AVAILABLE DATA:
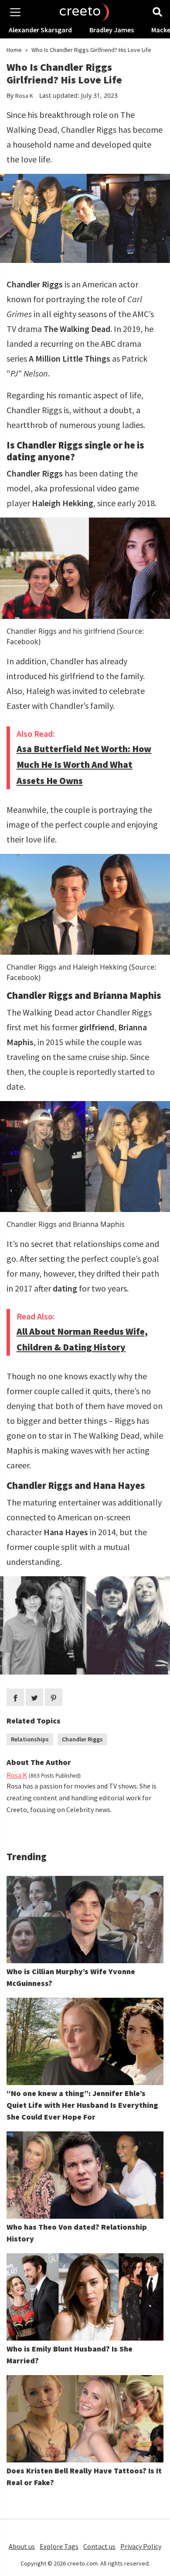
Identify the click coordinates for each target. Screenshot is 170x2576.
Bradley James (111, 29)
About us (22, 2546)
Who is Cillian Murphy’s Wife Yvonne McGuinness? (71, 1977)
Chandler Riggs (82, 1739)
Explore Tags (59, 2546)
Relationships (30, 1739)
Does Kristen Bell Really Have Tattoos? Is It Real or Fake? (84, 2476)
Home (14, 50)
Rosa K (24, 96)
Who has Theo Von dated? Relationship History (77, 2233)
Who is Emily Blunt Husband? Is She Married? (70, 2354)
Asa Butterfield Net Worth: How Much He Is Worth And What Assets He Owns (84, 765)
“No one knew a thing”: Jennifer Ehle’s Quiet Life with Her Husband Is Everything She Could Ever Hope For (82, 2105)
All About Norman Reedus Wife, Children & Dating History (82, 1340)
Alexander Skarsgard (40, 29)
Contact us (99, 2546)
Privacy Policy (140, 2546)
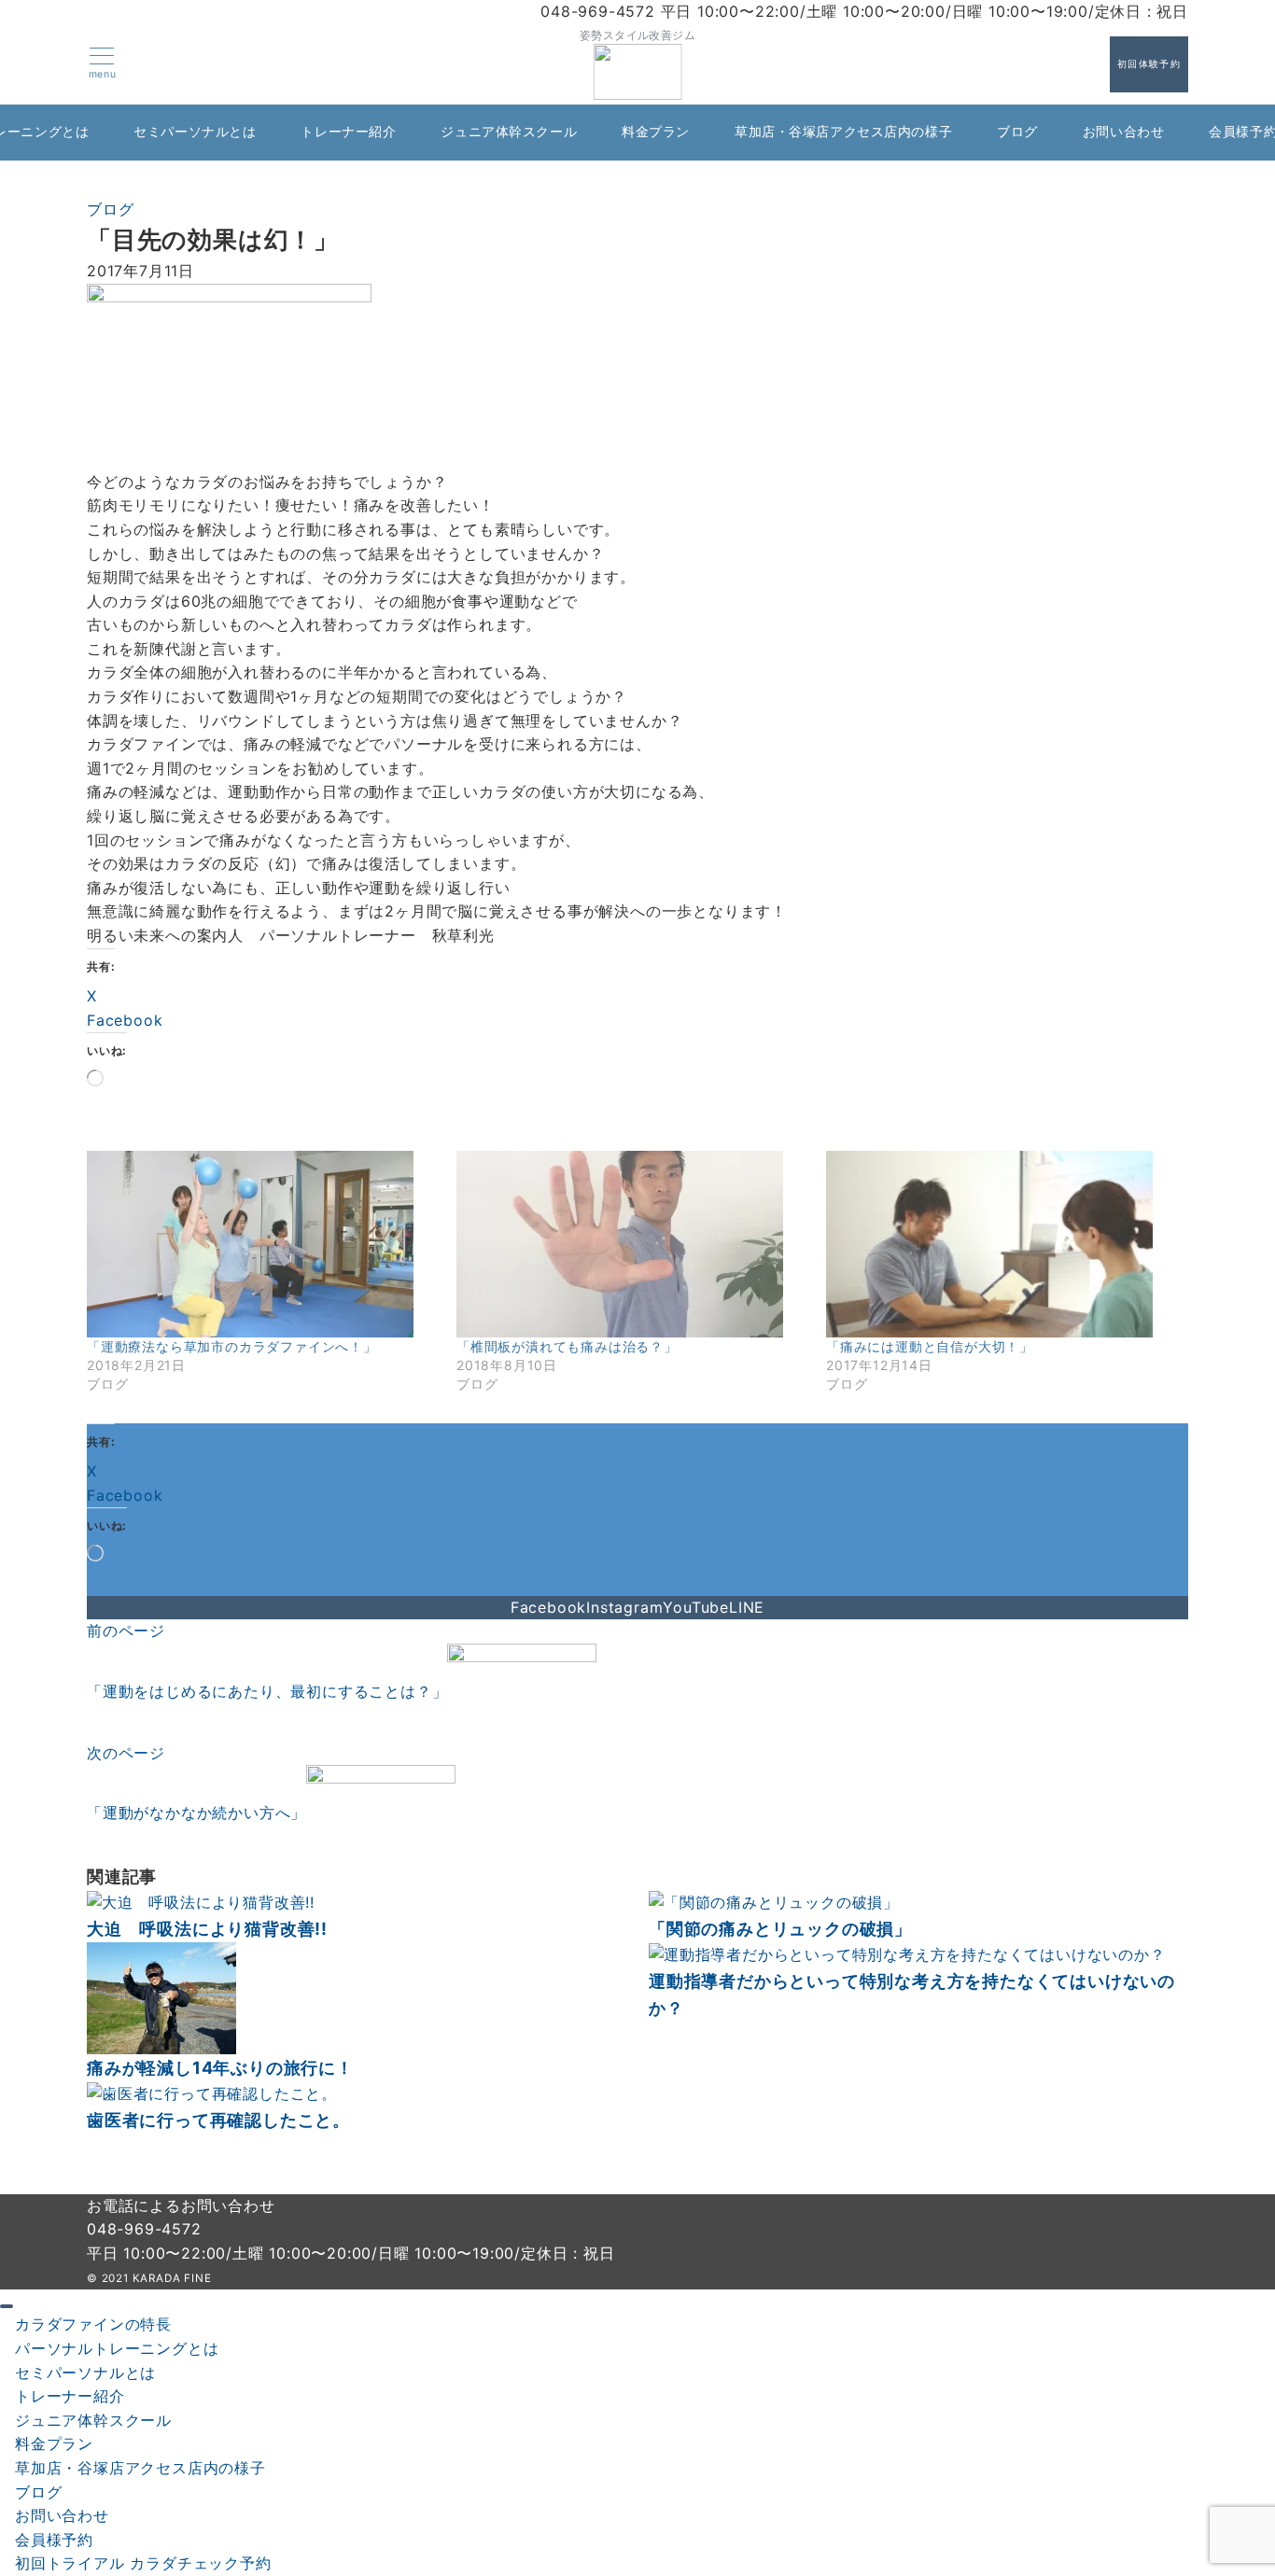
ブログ (110, 209)
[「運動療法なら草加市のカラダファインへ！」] (262, 1244)
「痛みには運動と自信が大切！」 (929, 1346)
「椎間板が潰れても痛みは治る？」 (567, 1346)
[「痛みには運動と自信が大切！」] (1001, 1244)
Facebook (548, 1607)
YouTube (696, 1607)
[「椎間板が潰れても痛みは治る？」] (631, 1244)
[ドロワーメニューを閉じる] (6, 2306)
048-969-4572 (144, 2228)
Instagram (624, 1607)
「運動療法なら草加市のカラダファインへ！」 (232, 1346)
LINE (746, 1607)
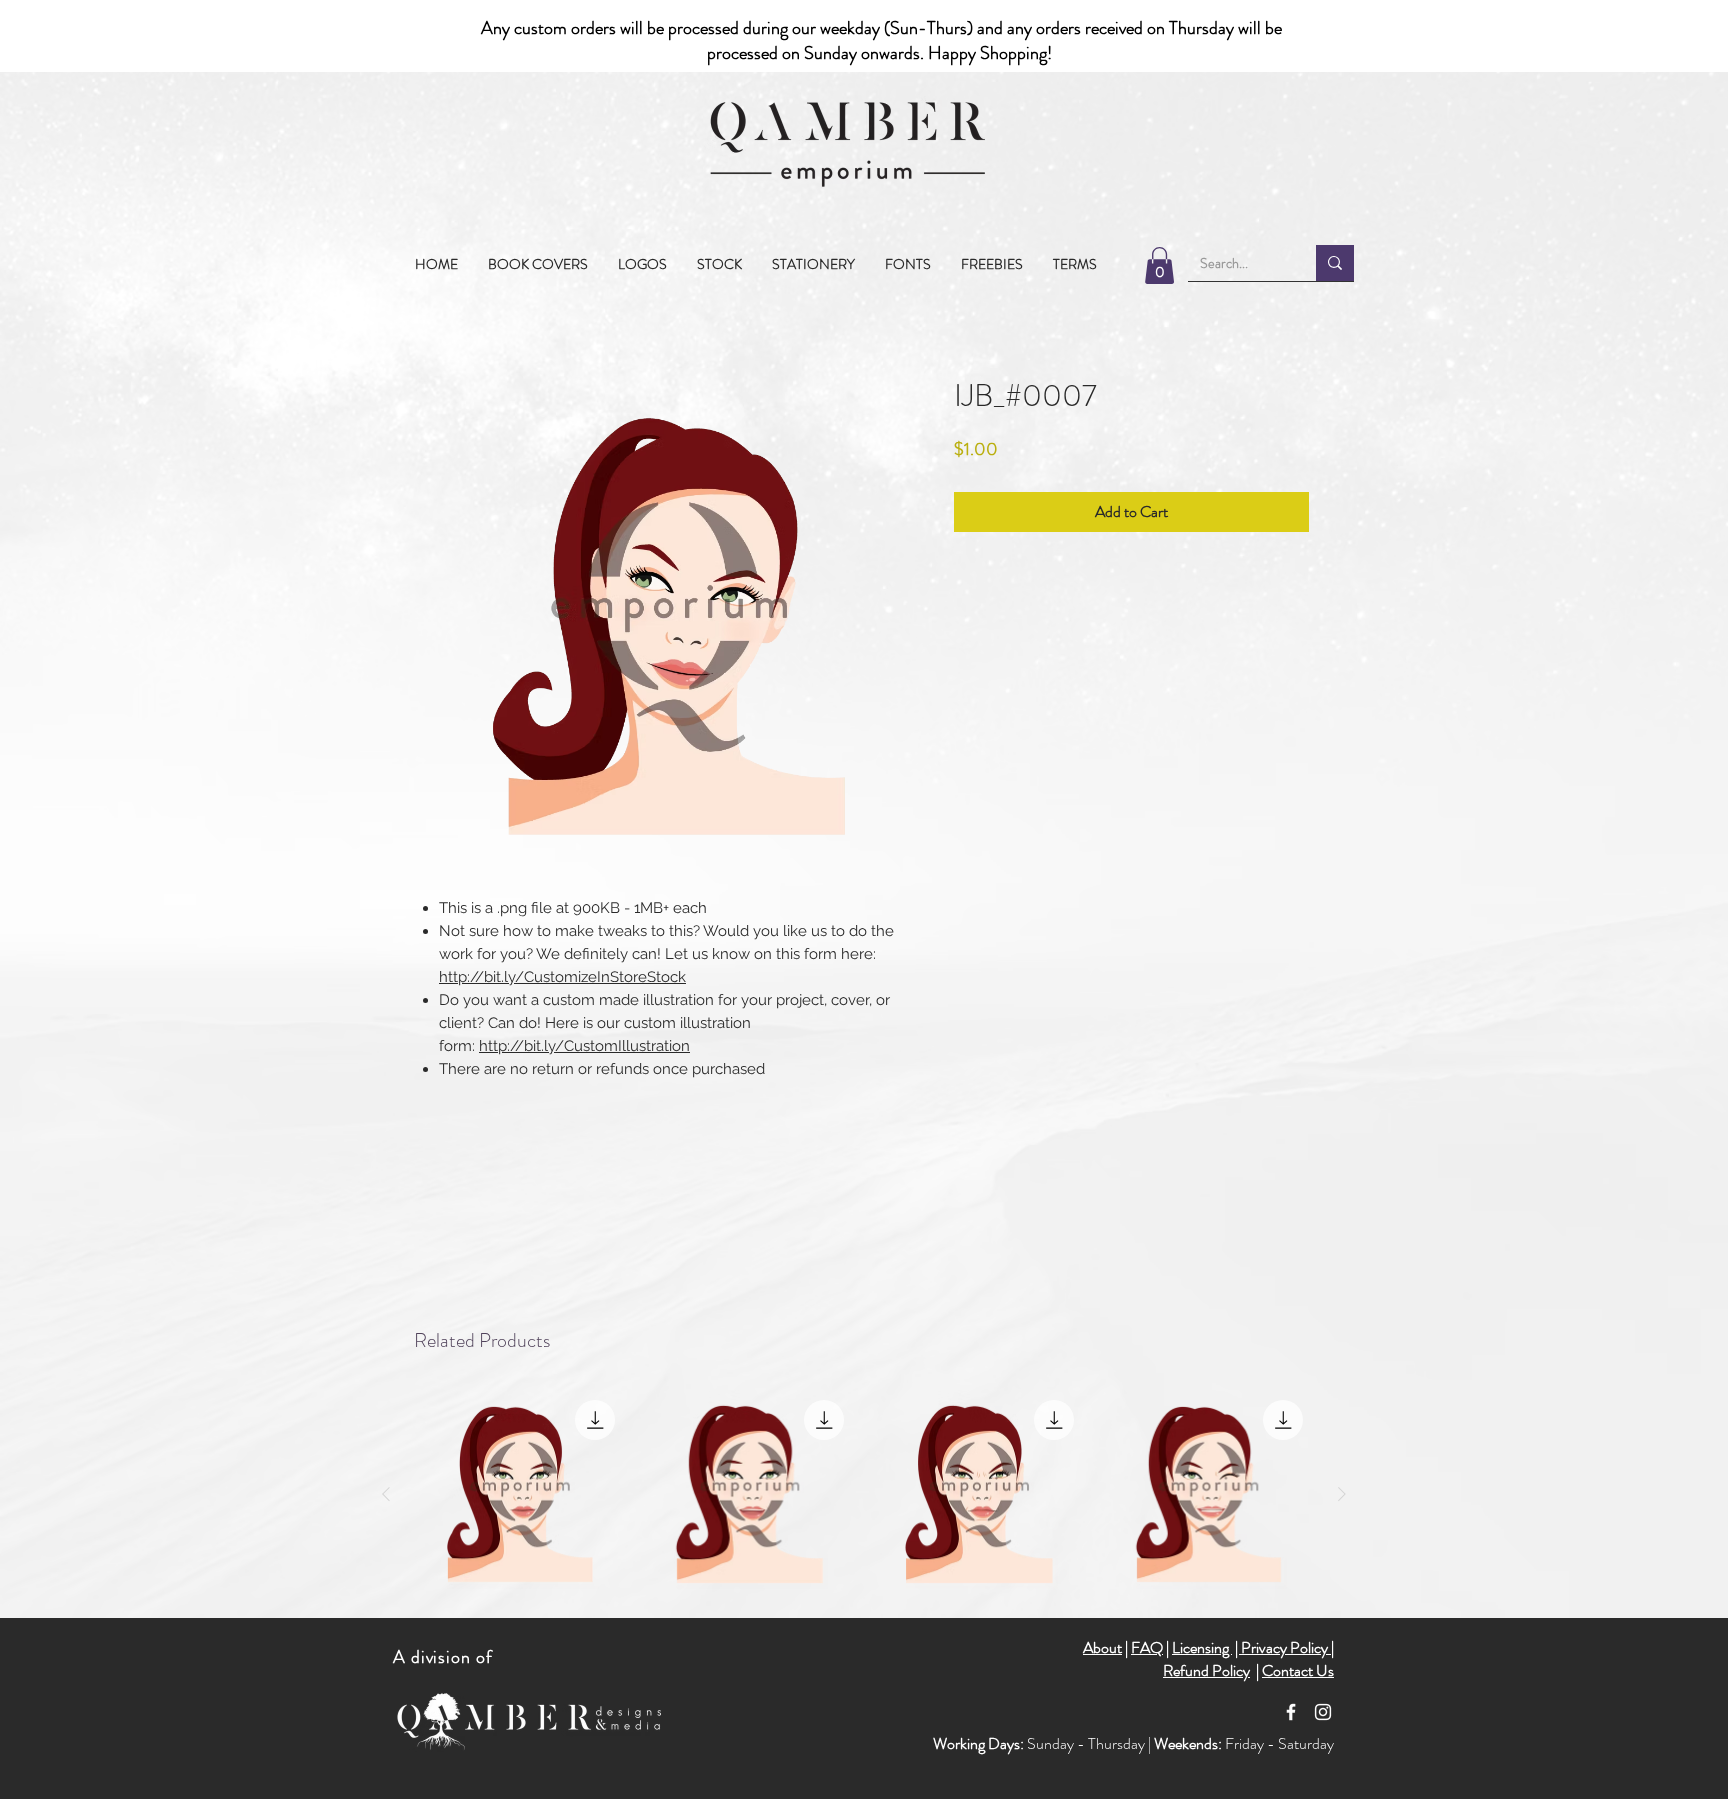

WHAT THE TASK ASKS: Output all of the records word for word, and keep the pictures out of the copy.

WRITTEN ANSWER:
Identify the click coordinates for each target. Screenshot is 170x2576.
Bradley James (111, 29)
About us (22, 2546)
Who is Cillian Murphy’s Wife Yvonne McGuinness? (71, 1977)
Chandler Riggs (82, 1739)
Explore Tags (59, 2546)
Relationships (30, 1739)
Does Kristen Bell Really Have Tattoos? Is It Real or Fake? (84, 2476)
Home (14, 50)
Rosa K (24, 96)
Who has Theo Von dated? Relationship History (77, 2233)
Who is Emily Blunt Husband? Is She Married? (70, 2354)
Asa Butterfield Net Worth: How Much He Is Worth And What Assets He Owns (84, 765)
“No one knew a thing”: Jennifer Ehle’s Quiet Life with Her Husband Is Everything She Could Ever Hope For (82, 2105)
All About Norman Reedus Wife, Children & Dating History (82, 1340)
Alexander Skarsgard (40, 29)
Contact us (99, 2546)
Privacy Policy (140, 2546)
ブログ (110, 209)
[「運動療法なら草加市のカラダファインへ！」] (262, 1244)
「痛みには運動と自信が大切！」 (929, 1346)
「椎間板が潰れても痛みは治る？」 (567, 1346)
[「痛みには運動と自信が大切！」] (1001, 1244)
Facebook (548, 1607)
YouTube (696, 1607)
[「椎間板が潰れても痛みは治る？」] (631, 1244)
[ドロワーメニューを閉じる] (6, 2306)
048-969-4572 (144, 2228)
Instagram (624, 1607)
「運動療法なら草加市のカラダファインへ！」 (232, 1346)
LINE (746, 1607)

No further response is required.